La cura economica post covid. L’alternativa c’è.

La cura economica post covid. L’alternativa c’è.

Mentre si iniziano a misurare le distanze tra gli ombrelloni in spiaggia e il vento caldo di scirocco accarezza lo stivale, le domande che assillano governo e governati si soffermano sulla effettiva data di fine pandemia e sui danni economici che si presenteranno sul conto degli italiani.
In un primo scenario delianatosi, le imprese e le amministrazioni hanno avuto una situazione finanziaria che poggiava sul sistema bancario, dove imprenditori di varia natura hanno dovuto rivedere i loro piani e in qualche caso accettare nuove azioni sui loro investimenti. Ma dando un occhio al passato (alla situazione economica già conosciuta pre coronavirus) e aumentando la distanza prospettica ecco che si profila una situazione diversa.
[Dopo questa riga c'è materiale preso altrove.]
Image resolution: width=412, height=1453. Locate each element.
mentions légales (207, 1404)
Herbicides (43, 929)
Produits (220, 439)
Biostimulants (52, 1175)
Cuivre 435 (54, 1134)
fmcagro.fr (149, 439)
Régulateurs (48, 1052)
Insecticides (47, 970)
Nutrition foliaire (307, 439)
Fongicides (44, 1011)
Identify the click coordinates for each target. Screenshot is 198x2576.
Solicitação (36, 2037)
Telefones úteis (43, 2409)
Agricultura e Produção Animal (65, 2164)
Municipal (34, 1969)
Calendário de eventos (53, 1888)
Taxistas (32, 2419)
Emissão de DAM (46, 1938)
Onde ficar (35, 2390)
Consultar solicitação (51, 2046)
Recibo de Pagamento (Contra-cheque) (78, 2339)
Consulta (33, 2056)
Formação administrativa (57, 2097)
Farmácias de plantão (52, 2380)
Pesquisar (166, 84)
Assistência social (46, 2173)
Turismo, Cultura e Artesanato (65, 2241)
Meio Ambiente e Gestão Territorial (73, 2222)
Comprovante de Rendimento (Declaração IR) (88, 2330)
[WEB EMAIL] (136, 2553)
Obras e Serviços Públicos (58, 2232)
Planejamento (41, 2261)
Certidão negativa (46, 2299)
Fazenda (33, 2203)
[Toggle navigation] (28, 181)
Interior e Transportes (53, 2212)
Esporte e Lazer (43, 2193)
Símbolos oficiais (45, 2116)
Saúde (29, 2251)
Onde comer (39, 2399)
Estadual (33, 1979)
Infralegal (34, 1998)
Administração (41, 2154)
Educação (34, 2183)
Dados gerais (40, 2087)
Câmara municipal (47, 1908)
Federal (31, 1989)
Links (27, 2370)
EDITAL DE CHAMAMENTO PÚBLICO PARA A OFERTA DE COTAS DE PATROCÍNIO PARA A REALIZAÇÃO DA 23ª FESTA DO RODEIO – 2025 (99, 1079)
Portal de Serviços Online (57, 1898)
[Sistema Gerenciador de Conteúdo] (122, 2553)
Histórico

A fornirci questa nuova prospettiva sono società che avevano già intuito strumenti finanziari diversi da quelli, ormai, superati e/o inadeguati al contesto economico contemporaneo. Scenari giovani ma che hanno un’idea di futuro e di come preservarlo. A parlarcene direttamente è stato Tommaso Petito, cofondatore di European Consulting Solutions (ECS), società che fa base a Grumo Nevano in provincia di Napoli. Advisor per emissione di strumenti finanziari di debito che permettono la nascita di nuove imprese e la loro vigorosità.
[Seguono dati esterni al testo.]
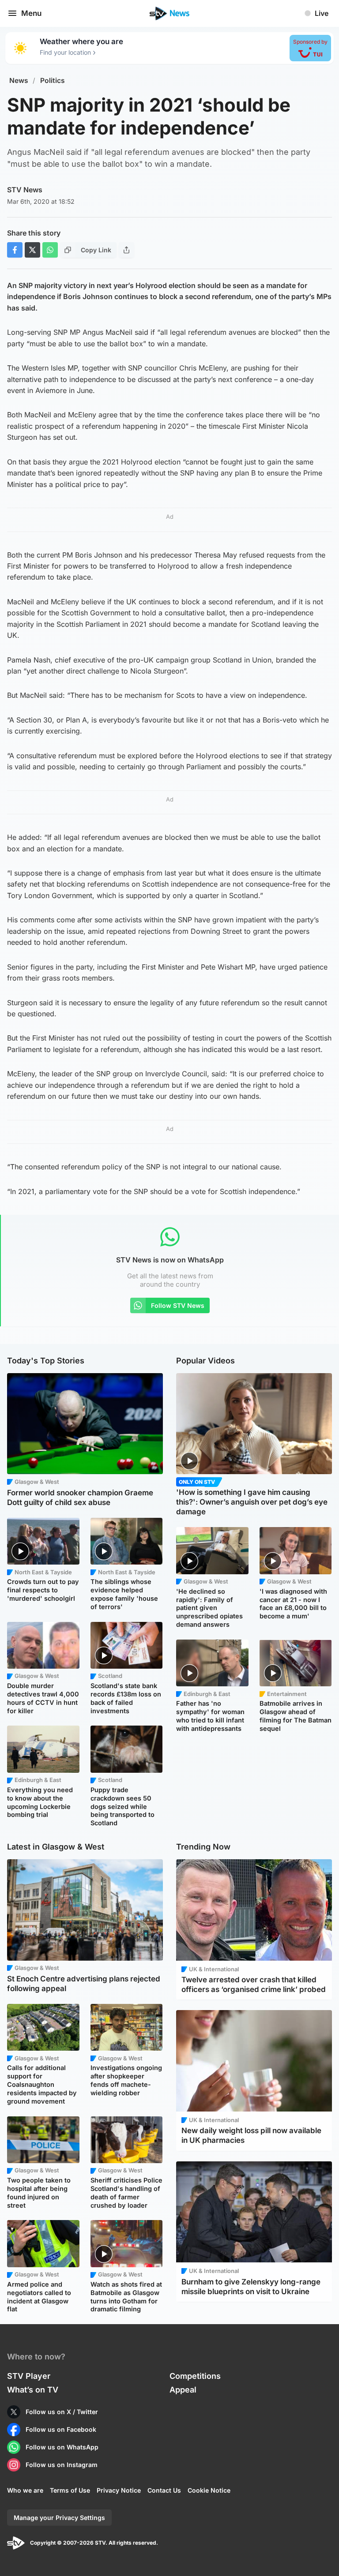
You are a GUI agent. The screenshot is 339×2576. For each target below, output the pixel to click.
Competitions (195, 2376)
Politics (52, 80)
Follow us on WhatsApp (62, 2447)
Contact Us (164, 2490)
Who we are (25, 2490)
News (18, 80)
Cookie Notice (209, 2490)
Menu (31, 13)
“Un modo che definisco innovativo, non più alternativo che può soddisfare le esigenze con nuove possibilità. Noi valutiamo il fabbisogno degli imprenditori delineandone la giusta esigenza di liquidità di concerto con il mercato. Già da prima abbiamo approfondito il nostro know-how su questo tipo di operazioni finanziarie e la pandemia, pare, abbia fatto prendere consapevolezza agli imprenditori italiani della situazione economica vigente. Il progetto con Federalberghi ha un valore più che economico, morale e sociale per noi. Un lavoro d’analisi importante per la salvaguardia del turismo e delle attività economiche abruzzesi che stiamo cercando di tutelare attraverso le nostre operazioni, sperando che queste ultime possano fungere da volano per l’intera economia regionale.”
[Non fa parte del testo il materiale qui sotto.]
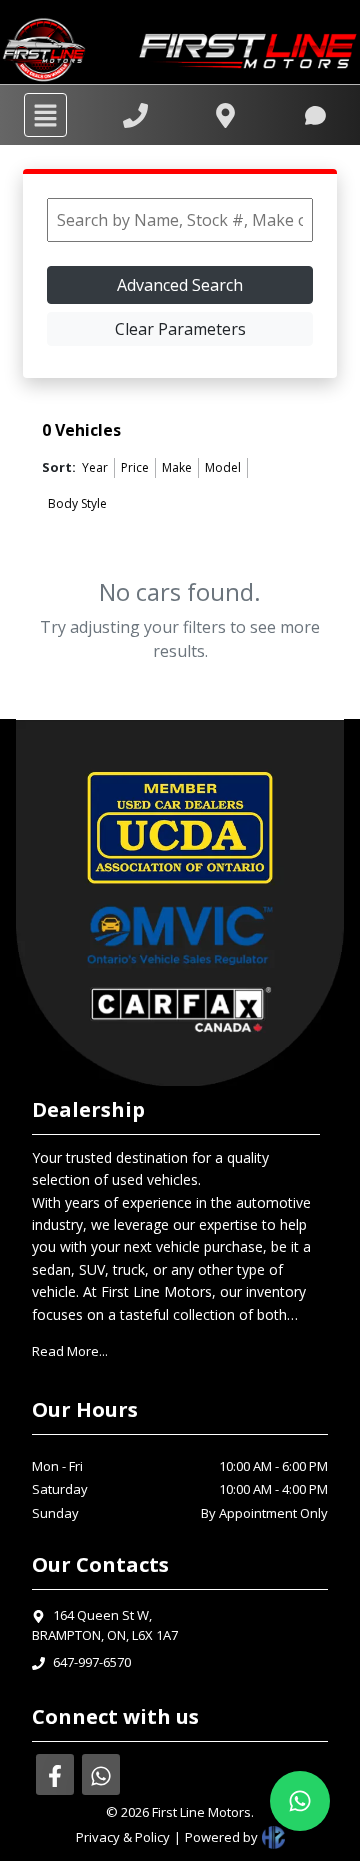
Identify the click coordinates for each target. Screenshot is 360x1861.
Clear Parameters (180, 329)
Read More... (70, 1351)
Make (177, 467)
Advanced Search (180, 285)
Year (95, 467)
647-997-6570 (92, 1662)
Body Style (77, 503)
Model (223, 467)
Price (135, 467)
La contestualizzazione dell’emergenza ha legittimato (finalmente) strade diverse. Le difficoltà delle amministrazioni pubbliche (che hanno dovuto fronteggiare l’emergenza in molti casi con altre voci a bilancio. Soprattutto nei dettagliati casi comunali) e delle piccole e medie imprese possono contare su un “secondo pozzo di liquidità” che è rappresentato da strumenti come minibond, minibond short-term, pluribond che sono esempi di strumenti nuovi, agili ed in ascesa.
Dinanzi a paradossali avvenimenti, come il lockdown che ha dovuto bloccare la produttività, pensare a strumenti finanziari del genere (che chiamiamo alternativi ma in realtà possono prestarsi a fonte rilevante per la liquidità aziendale) può costituire una vera e nuova opportunità sinergica ad una strategia finanziaria aziendale diversa, vincente… e curante.